As the team celebrated, they knew penalty kicks were pending, but Johnston had other ideas. 

“We’re high-fiving each other and I just look at Cali, I look at [senior defender] Bellamy [Suter] like ‘Oh my god, we need to get this,’ I don’t want it to be up in the air,” she said.

Johnston intercepted a poor pass from the Wheaton fullback, then dribbled forward and pressed into the box, facing a Wheaton goalie who, at this point, tallied 11 saves on the night.   Johnston kept her composure and slotted the ball into the back right corner, sending Rotch into a frenzy. Families cheered and the men’s soccer team—who was in attendance—raced to the other side of the field to celebrate. 

The announcer counted down the seconds, and when it was all said and done, the Lions were moving on.

Screaming ‘Let’s go!’ Johnston was in the middle of the huddle in one of the most special moments of her soccer career.

“It was the craziest thing ever,” she said. “Not only my whole team hugging each other at the goal but then seeing the men’s team just rush down near and just cheering for us.

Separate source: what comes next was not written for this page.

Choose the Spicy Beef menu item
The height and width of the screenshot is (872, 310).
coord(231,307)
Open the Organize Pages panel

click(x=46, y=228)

I’ve never felt more supported and loved on the field.”

Johnston and the team’s five seniors extended their collegiate careers at least one more game, but Johnston, who has battled injuries in the past—including an ACL tear that ended her senior season—knows what it’s like to play her last game.

“When I tore my ACL, I left that game and I knew this possibly could be my last game ever,” she said. “I’m just so grateful to have found a place on this team where I can play every game with girls that love it as much as I do.”

Bruce has been a captain for the past three years and the miracle win could be her final game at Rotch, but she was proud it was a thrilling victory.

“It means a lot to have gone through this journey with people that I’ve been with for four years,” Bruce said. “I’ve grown as a person and a soccer player and it’s a special team.”

When Suvak took over the reins of the women’s soccer team in 2010, there was much work to do. Aside from recruiting and piecing together this ‘special team’ with assistant coach Colin Connolly, this win marked the 100th he would share with the Lady Lions.

“It has me reflecting on games in the past,” Suvak said about the milestone. “So many players that have created this program and so many really great young women to just be involved in the success. It’s been great.”

The team surprised its coach with a Gatorade shower and balloons. But with their celebrations ending, the Lions look toward the semifinals on Thursday, when they’ll travel to face No. 2 Babson—a match-up they drew 0-0 earlier this season.

Suvak said defense will be a high priority, but Bruce added they’ll be entering the game making sure they wear their hearts on their sleeves.

“Our game plan is the same for every game and that is to play the best we can,” Bruce said. “To give everything on the field and leave with no regrets.”